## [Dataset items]
= Beginning of Section =
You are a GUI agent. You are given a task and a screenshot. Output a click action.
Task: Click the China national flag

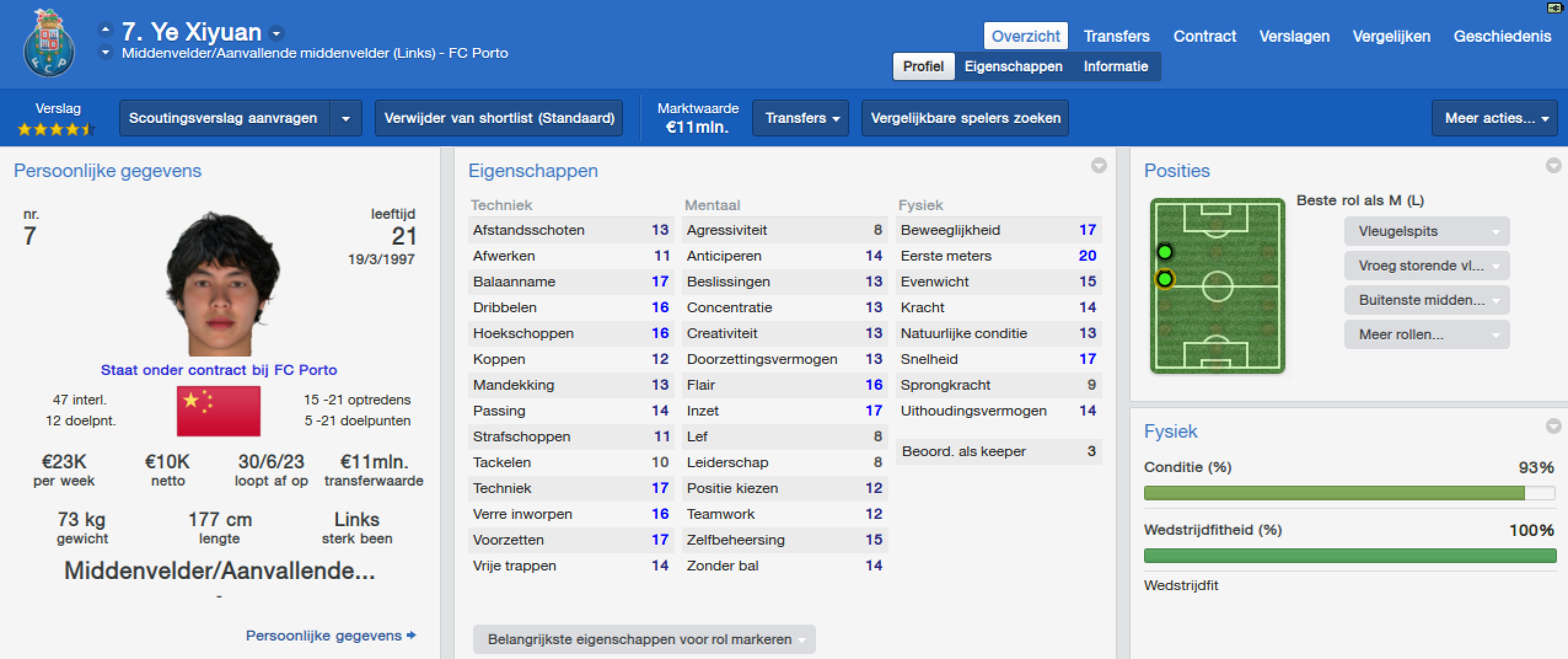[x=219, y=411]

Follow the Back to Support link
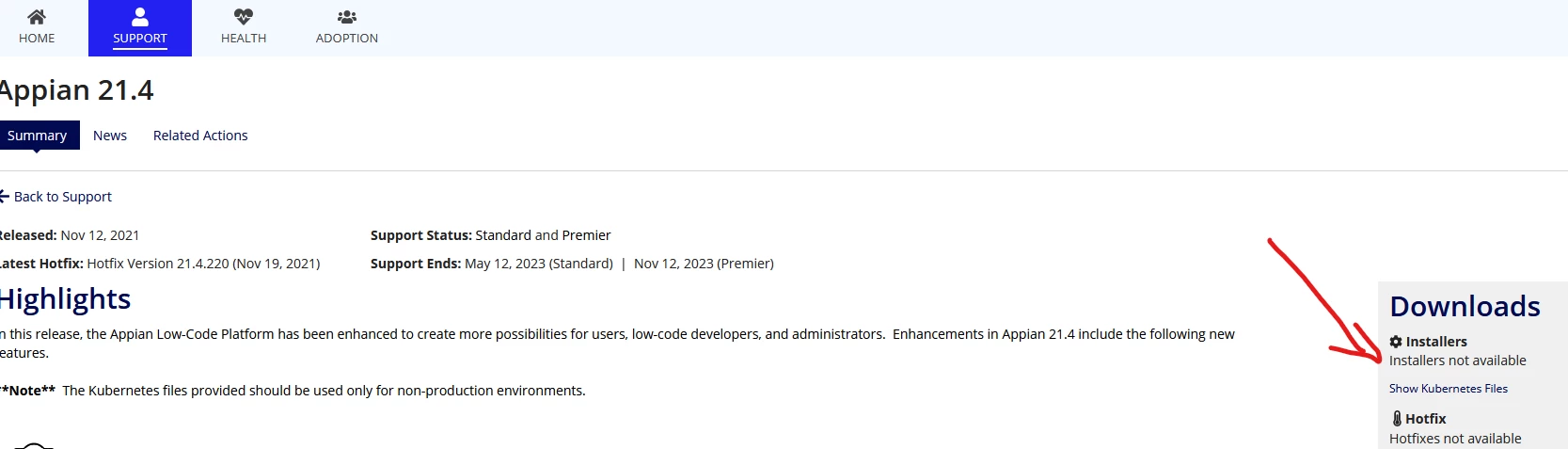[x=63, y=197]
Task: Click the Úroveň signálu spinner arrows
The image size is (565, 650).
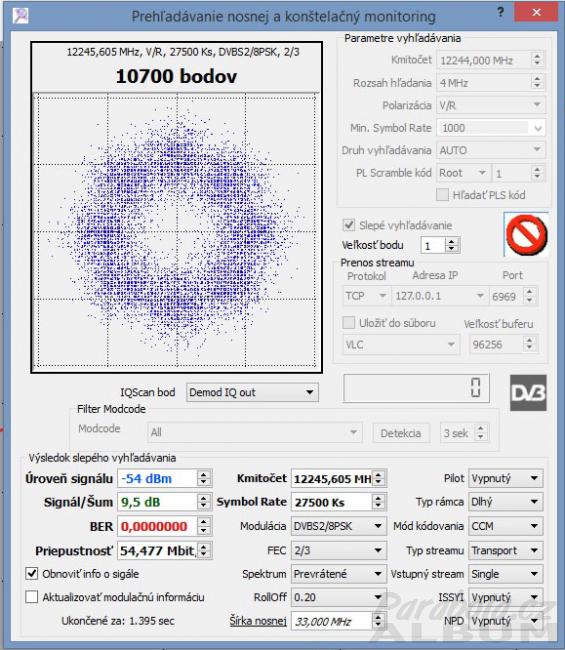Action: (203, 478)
= End of Section =
Without the pictures, write out every line above exactly as it appears.

You are a GUI agent. You are given a task and a screenshot. Output a click action.
Task: Click the China national flag

[x=219, y=411]

Follow the Back to Support link
[x=63, y=197]
Task: Click the Úroveň signálu spinner arrows
The image size is (565, 650).
Action: (203, 478)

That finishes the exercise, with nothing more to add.